Prepared by Dr. John E. Marshall

Eph. 4:2d “. . .forbearing one another in love;”

To “walk worthy” (4:1) we must display “lowliness,” humility (4:2a), “meekness,” strength under control (4:2b), and “longsuffering,” the absence of revenge in the presence of wrong (4:2c). We also have to be “forbearing,” gently enduring “one another in love.” We will alas have ample opportunities to practice forbearance in the church. Believers are not angels, and will never be perfect in this world. We will at times be mistreated and spoken harshly to. Believers can be unjust, unfair, inconsiderate, inconsistent, hypocritical, and wrong. However, we do not quit “forbearing one another.”
We forbear others even when they display displeasing faults which offend. We find in ourselves wrongs hard to forgive. Thus, be neither surprised nor harsh when about others we learn of things hard to forgive.

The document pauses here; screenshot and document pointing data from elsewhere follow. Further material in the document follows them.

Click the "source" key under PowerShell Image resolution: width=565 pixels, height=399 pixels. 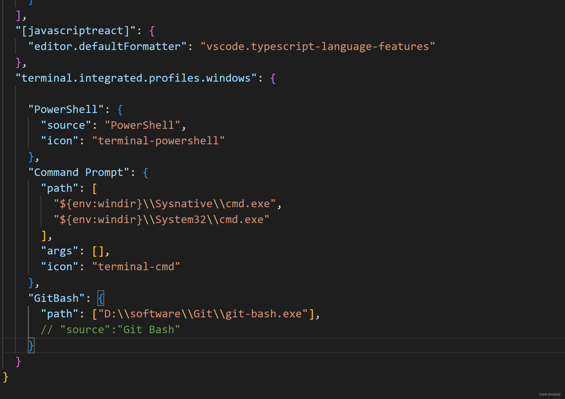[66, 125]
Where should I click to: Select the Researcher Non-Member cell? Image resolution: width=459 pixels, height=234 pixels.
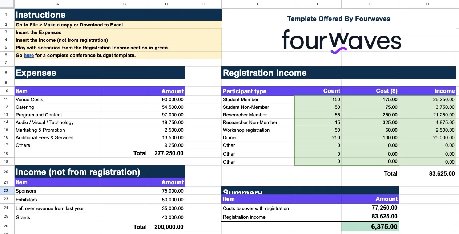tap(258, 122)
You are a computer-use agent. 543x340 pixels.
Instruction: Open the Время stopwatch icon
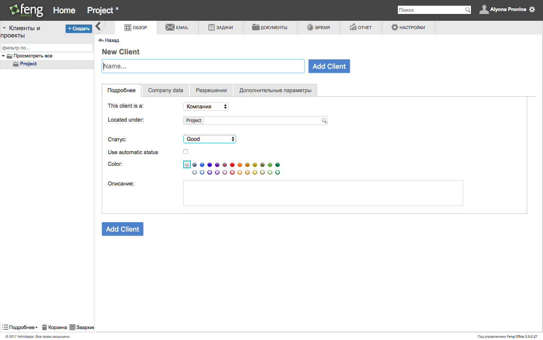[x=310, y=27]
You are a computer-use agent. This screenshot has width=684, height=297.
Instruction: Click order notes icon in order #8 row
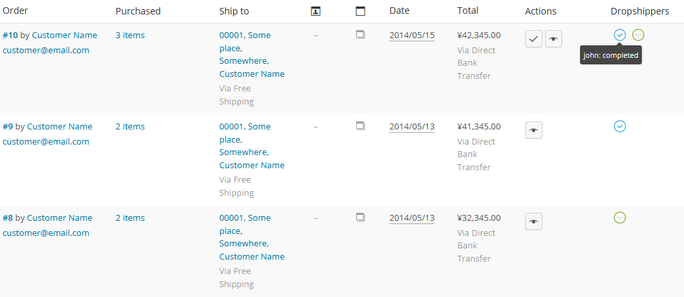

Whatever the wrong, we not only forbear, but do it “in love.” Our task is not merely to put up with one another. It is rather, despite what happens, to love one another. We are not to endure injury without open resentment while harboring ill will within. A lid left on a seething pot of water forebodes disaster. Eventually, the lid will blow off, or the pan will explode. Flush out ill will by prayer, “lest any root of bitterness springing up trouble you, and thereby many be defiled” (HB 12:15). Forbear “in love.”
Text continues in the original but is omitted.